This Entrepreneur-cum-Advisor is Helping Organizations in Their Strategic and Transformative Growth

Meet Indira Kaur Ahluwalia, Founder, and President, KAUR Strategies, a platform that facilitates authentic, strategic, and transformational growth through advisory and coaching services.

Indira Kaur Ahluwalia was in college when her father unknowingly started her business training. As a mentor, he allowed her to learn on the job and troubleshoot challenges. This sowed the seeds of entrepreneurship that led her to start her own ventures, like Development & Training Services Inc (dTS) and KAUR Strategies later. With dTS she led programs in 90 countries to inculcate equality, accountability, and sustainability in international development. In 2017, she started KAUR Strategies after facilitating dTS’ acquisition by Palladium, a global strategy, and development company where she remains a Senior Advisor. 

Indira grew up in a Sikh household in Kolkata and went to a Roman Catholic school before the family moved to the US when she was 16. She and her brother learned the value of hard work from their parents, who were professionals. She attended George Mason University for her bachelor’s in Psychology and the University of Chicago for a master’s in International Relations. 

She is also a strategic advisor, business and life coach, activist along with being an ace entrepreneur. For her incredible work and dedication, she has received the PSC Outstanding Achievement Award for leadership, named the Sikh Businesswoman of the Year by the Sikh Directory.

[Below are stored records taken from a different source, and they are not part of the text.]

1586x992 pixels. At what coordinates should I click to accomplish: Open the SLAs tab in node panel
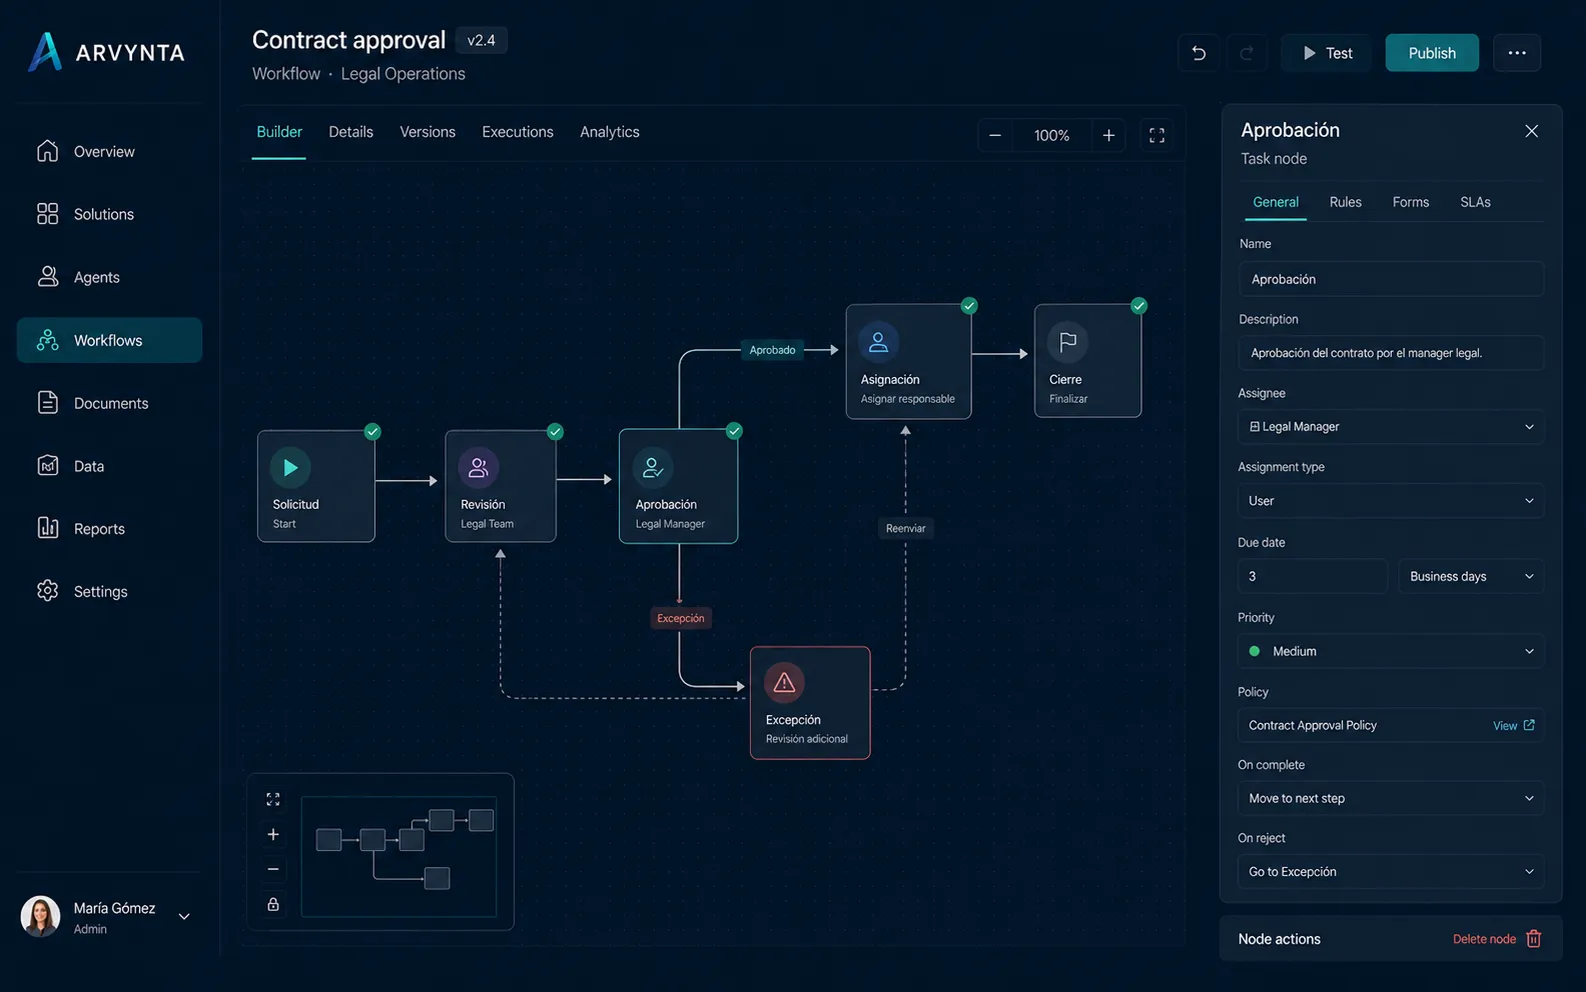tap(1475, 202)
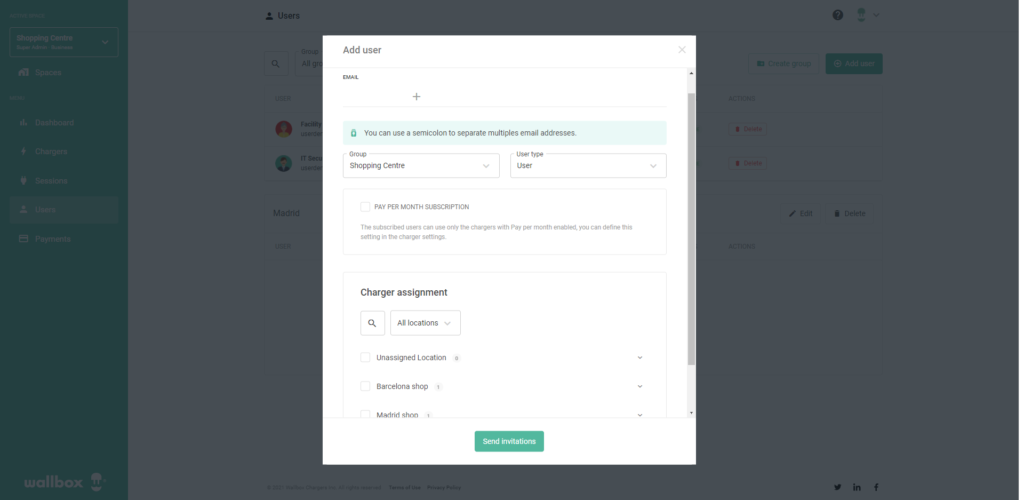This screenshot has height=500, width=1024.
Task: Expand the Barcelona shop charger list
Action: click(x=640, y=386)
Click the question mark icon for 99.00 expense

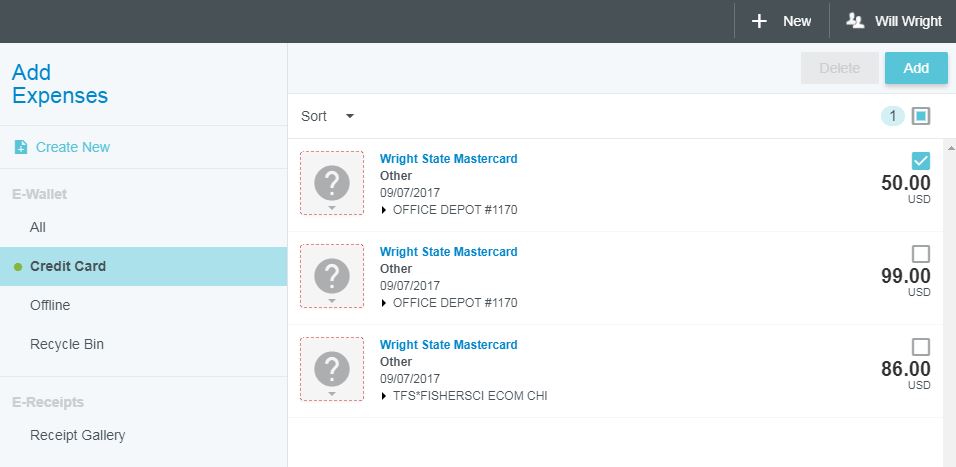(332, 276)
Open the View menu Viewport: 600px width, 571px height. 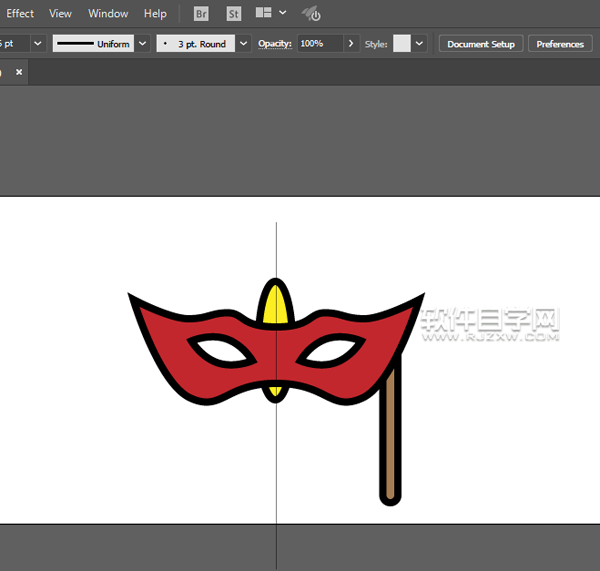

She has several honors and accomplishments to her name, including serving on the boards of organizations like South Asian American Leaders of Tomorrow (SAALT) and the Board of Directors for Sikh American Legal Defense and Education Fund (SALDEF), etc.


Talking about her ventures, she says, “dTS provided gender integration and social inclusion, monitoring and evaluation, and training services in 90 countries with funding from multilateral and bilateral donor agencies such as the World Bank and the US Agency for International Development (USAID). 

In 2017, she embarked on a new journey with KAUR Strategies, a venture that facilitates authentic, strategic, and transformative growth for mission-driven organizations and leaders. Working with a range of clients with revenues ranging from $1.3B to $3M, KAUR Strategies provides advisory services related to equity and inclusion, strategic planning and performance, leadership and management, growth and risk management as well as business, executive, and life coaching.

There is no success without challenges trying to bring you down. One of the biggest challenges Indira faced was doubt. She often wondered if she has what it takes to become successful. Over time, she has learned that if you believe in the outcome and the impact, your confidence will grow eventually. She also struggled to build tenacity. You have to be patient as success takes time, and failures are a part of it. She has realized that staying on course but being flexible about maneuvering growth to mitigate risks becomes an art form while running a business.

Ahluwalia never saw her ethnicity and gender as a deterrent. She had a mission and a supportive family by her side. She wasn’t going to take any biases and just wanted to become a strong professional in a space she wanted to dominate. Apart from personal, there were organizational challenges from the capital to hiring good people. Once there was a multimillion project cancellation as the client changed the course. But the team made it through. She says “…in life you are measured by how you act when you are down, and our whatever was left of our team, rose to the occasion to re-create plans, diversify, and persevere.

Ahluwalia is deeply grateful to the people who put their trust in her and become her support system along the way. Another incident that changed her life was when she was diagnosed with breast cancer at the peak of her career. With children to take care of while she was in a bad marriage, it must have been scary. She learned to survive and live with intention and gratitude. She wrote down her experiences in her book Fast Forward to Hope. It is a tribute to the struggle of finding one’s own power and cultivating life’s trajectory. Whatever the odds, she puts trust in her readers to navigate through them and live life on their own terms. 

It has been one hell of a journey for Indira. But did she ever back down and give up? The answer is a big NO. Even the thought never crossed her mind. She is a strong and resilient woman who made it against all odds and made it a point to learn through her experiences. Leaving a rather four inspiring messages for readers for everything she has learned and experiences, Indira says-

  1. The truth is that you can. The reality is that you have to choose to. 
  2. Know what you desire. So often we don’t even know what we want. Create your own standards, don’t live somebody else’s life. Act. 
  3. Put in the work, negotiate as you have to, even with yourself.
  4. The outcome is secondary to finding your purpose and accepting your value.